原题:
Given a string, determine if it is a palindrome, considering only alphanumeric characters and ignoring cases.
For example,
"A man, a plan, a canal: Panama" is a palindrome.
"race a car" is not a palindrome.
Note:
Have you consider that the string might be empty? This is a good question to ask during an interview.
For the purpose of this problem, we define empty string as valid palindrome.
思路:
两指针,从头尾同时开始找,比较是否相同。排除其他符号。
代码是
class Solution:
def isPalindrome(self, s):
"""
:type s: str
:rtype: bool
"""
if not s:
return True
strlist = s.lower()
i = 0
j = len(s) - 1
letter_number = set(['1','2','3','4','5','6','7','8','9','0','a','b','c','d','e', 'f', 'g', 'h', 'i', 'j', 'k', 'l', 'm', 'n', 'o', 'p', 'q', 'r', 's', 't', 'u', 'v', 'w', 'x', 'y', 'z'])
while i < j:
# print('----')
# print(i)
# print(strlist[i])
# print(j)
# print(strlist[j])
if strlist[i] in letter_number and strlist[j] in letter_number:
if strlist[i] != strlist[j]:
return False
else:
i += 1
j -= 1
elif strlist[i] in letter_number and strlist[j] not in letter_number:
j -= 1
else:
i += 1
return True
别人的代码用了一个API, isalnum()
def isPalindrome(self, s):
l, r = 0, len(s)-1
while l < r:
while l < r and not s[l].isalnum():
l += 1
while l <r and not s[r].isalnum():
r -= 1
if s[l].lower() != s[r].lower():
return False
l +=1; r -= 1
return True
插播两个找到所有字母的方法:
import string
wList = []
for word in string.lowercase:
wList.append(word)
print wList
#['a', 'b', 'c', 'd', 'e', 'f', 'g', 'h', 'i', 'j', 'k', 'l',
# 'm', 'n', 'o', 'p', 'q', 'r', 's', 't', 'u', 'v', 'w', 'x',
# 'y', 'z']
list(map(chr, range(ord('a'), ord('z') + 1)))

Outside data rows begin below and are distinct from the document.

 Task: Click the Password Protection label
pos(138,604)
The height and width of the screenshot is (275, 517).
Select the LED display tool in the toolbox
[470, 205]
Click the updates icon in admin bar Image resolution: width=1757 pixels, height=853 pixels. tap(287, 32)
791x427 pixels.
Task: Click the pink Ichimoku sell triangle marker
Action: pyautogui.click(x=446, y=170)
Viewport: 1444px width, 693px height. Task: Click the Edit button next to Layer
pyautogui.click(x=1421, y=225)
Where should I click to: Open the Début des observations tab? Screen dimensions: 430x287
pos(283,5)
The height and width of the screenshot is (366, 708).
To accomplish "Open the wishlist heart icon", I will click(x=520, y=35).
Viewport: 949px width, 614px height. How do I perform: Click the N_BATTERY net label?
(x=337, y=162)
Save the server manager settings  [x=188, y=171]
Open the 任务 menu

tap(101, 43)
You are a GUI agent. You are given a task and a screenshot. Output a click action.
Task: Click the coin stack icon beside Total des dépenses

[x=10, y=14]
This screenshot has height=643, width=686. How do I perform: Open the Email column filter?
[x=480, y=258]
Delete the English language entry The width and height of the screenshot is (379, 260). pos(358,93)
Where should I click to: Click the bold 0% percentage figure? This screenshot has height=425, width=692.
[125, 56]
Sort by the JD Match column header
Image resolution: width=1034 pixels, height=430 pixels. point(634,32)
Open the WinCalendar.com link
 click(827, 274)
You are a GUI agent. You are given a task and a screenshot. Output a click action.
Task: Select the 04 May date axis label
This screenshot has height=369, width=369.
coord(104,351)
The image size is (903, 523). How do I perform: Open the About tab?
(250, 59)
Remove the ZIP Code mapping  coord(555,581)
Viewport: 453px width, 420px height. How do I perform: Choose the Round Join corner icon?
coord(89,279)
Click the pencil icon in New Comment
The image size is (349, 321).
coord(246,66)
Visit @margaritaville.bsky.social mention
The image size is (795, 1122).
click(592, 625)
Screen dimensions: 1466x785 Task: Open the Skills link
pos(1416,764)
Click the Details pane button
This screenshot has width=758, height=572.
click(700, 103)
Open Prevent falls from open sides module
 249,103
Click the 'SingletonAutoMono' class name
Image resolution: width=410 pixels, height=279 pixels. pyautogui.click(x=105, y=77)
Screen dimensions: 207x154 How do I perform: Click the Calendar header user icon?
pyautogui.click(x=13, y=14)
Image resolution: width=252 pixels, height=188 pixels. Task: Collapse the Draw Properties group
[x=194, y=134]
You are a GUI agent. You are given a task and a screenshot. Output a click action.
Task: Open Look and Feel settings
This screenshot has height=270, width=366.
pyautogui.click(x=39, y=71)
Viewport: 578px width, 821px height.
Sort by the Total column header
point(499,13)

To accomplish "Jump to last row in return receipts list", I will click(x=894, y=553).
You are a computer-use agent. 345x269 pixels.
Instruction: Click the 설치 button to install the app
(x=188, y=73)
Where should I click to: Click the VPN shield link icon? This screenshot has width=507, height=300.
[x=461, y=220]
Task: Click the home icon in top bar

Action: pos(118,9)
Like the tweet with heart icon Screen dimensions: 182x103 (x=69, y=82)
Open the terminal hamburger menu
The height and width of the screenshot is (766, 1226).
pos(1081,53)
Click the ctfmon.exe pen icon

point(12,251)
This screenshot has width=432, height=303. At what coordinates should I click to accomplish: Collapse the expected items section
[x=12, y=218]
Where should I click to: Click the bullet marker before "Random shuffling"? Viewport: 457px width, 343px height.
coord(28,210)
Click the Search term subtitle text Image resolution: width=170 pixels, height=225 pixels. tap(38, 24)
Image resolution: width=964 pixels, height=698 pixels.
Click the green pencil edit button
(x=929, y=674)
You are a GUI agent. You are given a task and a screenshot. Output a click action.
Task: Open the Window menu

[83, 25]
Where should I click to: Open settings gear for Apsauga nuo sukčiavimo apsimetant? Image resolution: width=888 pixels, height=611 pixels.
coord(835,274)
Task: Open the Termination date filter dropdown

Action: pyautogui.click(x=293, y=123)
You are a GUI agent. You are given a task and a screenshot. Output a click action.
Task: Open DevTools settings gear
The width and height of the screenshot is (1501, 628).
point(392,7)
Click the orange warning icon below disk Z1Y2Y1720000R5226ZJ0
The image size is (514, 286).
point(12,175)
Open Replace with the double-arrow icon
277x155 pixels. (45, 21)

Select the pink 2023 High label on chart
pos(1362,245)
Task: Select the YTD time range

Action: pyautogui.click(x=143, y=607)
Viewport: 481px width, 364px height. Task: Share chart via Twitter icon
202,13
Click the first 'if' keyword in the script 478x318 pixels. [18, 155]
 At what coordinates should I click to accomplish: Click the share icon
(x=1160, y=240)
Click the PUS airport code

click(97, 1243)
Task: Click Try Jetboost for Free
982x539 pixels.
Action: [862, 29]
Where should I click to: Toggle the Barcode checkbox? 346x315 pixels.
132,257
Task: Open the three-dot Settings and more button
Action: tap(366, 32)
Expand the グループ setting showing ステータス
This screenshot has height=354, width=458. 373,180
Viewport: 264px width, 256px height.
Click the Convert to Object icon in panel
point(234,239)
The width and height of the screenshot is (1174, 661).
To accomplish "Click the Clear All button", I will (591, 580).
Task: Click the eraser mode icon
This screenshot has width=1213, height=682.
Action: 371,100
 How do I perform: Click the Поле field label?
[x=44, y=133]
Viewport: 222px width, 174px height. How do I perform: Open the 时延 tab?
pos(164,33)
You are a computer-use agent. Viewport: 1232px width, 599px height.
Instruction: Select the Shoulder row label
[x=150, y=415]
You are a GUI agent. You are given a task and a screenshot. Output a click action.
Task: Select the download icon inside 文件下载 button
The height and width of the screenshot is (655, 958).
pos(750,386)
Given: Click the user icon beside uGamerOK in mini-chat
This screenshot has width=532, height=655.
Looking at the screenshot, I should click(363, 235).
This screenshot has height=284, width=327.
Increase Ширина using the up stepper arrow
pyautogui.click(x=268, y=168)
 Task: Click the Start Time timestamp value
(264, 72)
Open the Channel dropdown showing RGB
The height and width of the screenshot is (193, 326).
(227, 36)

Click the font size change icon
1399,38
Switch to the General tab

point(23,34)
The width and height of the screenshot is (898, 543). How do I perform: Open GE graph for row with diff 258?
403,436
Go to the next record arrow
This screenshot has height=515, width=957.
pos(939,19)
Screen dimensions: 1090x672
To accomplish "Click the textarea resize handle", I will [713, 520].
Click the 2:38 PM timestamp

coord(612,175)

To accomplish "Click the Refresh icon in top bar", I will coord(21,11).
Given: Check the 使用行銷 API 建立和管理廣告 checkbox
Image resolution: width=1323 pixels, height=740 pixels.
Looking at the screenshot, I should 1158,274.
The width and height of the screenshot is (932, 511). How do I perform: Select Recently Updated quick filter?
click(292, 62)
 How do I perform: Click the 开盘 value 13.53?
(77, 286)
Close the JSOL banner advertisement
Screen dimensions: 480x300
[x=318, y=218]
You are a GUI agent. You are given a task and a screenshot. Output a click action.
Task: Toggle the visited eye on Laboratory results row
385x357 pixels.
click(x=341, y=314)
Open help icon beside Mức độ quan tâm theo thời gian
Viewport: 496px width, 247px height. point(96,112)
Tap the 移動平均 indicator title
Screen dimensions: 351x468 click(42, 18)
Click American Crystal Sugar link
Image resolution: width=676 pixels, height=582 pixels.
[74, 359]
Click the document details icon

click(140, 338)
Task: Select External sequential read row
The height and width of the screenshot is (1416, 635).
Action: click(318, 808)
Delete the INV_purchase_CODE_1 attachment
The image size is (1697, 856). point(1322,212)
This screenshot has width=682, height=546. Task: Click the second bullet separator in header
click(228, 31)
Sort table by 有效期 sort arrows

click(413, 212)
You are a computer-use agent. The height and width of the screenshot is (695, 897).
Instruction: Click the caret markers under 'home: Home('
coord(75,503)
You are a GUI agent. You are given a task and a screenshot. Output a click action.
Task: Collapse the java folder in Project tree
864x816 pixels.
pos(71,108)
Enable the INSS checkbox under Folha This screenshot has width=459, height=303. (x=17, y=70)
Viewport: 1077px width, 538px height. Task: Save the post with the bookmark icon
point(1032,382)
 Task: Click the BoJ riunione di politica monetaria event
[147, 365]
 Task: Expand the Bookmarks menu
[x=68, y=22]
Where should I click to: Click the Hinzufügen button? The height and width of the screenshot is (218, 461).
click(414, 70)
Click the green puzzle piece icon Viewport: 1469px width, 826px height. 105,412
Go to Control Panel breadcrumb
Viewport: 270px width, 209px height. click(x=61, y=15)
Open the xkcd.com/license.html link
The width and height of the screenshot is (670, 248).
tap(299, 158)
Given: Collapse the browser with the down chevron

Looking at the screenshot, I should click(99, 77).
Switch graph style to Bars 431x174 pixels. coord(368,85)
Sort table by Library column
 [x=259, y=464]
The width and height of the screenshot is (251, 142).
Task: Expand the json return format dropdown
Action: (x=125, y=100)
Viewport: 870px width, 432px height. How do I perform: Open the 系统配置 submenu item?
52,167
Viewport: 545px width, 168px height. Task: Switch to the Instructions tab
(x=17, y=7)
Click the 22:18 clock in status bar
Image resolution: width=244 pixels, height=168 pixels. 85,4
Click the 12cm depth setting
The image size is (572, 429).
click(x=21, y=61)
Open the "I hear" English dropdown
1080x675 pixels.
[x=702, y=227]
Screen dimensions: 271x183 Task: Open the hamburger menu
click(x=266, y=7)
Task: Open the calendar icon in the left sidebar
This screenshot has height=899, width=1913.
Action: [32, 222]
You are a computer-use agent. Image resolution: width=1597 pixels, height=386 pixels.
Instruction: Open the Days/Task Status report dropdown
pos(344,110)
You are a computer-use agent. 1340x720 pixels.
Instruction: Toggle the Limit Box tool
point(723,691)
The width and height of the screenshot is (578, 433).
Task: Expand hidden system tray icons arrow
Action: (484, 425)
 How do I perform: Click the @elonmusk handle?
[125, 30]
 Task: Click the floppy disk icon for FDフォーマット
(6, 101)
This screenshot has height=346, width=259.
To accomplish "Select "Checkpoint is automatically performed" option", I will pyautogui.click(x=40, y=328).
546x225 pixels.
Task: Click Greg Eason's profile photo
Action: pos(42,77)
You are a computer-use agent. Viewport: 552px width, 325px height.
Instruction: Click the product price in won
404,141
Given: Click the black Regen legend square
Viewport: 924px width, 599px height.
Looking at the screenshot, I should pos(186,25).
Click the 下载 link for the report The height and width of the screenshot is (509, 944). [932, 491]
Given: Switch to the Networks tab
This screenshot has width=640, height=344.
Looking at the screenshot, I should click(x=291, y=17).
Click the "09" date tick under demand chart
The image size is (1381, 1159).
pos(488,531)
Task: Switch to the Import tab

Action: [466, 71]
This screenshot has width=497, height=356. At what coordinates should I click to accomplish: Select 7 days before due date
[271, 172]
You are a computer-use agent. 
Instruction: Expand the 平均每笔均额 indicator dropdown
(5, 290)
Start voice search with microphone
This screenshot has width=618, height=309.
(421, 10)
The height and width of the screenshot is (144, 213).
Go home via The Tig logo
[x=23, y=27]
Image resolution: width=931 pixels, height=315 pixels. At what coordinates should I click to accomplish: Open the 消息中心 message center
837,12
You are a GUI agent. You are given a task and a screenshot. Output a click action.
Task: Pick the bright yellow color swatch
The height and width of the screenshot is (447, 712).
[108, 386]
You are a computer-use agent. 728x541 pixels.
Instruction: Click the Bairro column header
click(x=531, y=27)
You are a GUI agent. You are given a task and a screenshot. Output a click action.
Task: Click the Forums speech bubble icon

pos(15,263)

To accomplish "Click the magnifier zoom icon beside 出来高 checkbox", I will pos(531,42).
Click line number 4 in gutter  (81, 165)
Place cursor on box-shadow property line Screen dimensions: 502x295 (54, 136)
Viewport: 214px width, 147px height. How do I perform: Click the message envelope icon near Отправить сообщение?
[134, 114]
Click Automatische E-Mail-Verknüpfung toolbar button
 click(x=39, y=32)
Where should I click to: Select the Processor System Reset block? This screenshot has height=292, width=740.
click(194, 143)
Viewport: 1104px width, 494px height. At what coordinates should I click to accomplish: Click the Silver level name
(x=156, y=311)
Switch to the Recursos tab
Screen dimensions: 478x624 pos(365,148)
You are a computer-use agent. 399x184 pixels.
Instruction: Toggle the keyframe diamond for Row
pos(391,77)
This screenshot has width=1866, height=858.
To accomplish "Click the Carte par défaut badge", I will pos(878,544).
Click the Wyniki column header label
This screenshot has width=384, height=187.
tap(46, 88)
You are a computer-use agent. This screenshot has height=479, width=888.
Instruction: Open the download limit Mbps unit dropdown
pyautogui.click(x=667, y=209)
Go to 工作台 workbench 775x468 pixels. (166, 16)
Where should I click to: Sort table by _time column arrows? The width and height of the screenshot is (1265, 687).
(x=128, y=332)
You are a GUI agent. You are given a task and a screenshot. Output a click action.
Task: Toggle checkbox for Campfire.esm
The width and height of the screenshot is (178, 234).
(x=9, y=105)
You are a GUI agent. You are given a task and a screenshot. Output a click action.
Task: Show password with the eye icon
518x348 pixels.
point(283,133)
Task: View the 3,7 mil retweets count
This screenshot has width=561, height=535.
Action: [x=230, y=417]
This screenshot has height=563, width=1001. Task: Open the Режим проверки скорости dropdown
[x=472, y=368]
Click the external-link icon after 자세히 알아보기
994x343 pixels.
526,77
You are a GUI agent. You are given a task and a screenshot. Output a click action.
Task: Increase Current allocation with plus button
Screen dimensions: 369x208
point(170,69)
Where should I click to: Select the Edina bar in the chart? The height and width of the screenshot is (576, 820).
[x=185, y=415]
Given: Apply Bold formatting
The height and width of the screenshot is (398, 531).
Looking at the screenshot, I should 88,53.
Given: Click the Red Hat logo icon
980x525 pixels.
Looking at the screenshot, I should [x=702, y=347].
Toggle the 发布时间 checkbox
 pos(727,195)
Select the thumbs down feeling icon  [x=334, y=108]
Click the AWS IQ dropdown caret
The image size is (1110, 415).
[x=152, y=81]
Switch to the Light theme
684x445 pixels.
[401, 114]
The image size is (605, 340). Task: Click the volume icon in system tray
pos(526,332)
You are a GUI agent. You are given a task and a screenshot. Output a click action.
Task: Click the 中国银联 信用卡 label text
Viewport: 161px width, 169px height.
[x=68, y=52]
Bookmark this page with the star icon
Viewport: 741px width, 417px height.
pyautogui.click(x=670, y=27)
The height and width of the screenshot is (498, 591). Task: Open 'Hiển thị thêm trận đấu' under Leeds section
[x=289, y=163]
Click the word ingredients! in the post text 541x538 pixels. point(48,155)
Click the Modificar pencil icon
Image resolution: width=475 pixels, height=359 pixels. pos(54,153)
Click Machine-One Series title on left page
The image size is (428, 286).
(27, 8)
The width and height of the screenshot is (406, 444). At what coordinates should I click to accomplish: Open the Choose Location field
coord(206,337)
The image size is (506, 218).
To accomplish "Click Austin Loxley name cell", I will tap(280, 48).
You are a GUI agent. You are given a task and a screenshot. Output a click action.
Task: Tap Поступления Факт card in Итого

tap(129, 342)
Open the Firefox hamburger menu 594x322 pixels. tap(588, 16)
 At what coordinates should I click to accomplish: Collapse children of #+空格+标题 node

#['a', 'b', 'c', 'd', 'e', 'f', 'g', 'h', 'i', 'j', 'k', 'l', 'm', 'n', 'o', 'p', 'q', 'r', 's', 't', 'u', 'v', 'w', 'x', 'y', 'z']
[chr(x) for x in range(ord('a'), ord('z') + 1)]
#['a', 'b', 'c', 'd', 'e', 'f', 'g', 'h', 'i', 'j', 'k', 'l', 'm', 'n', 'o', 'p', 'q', 'r', 's', 't', 'u', 'v', 'w', 'x', 'y', 'z']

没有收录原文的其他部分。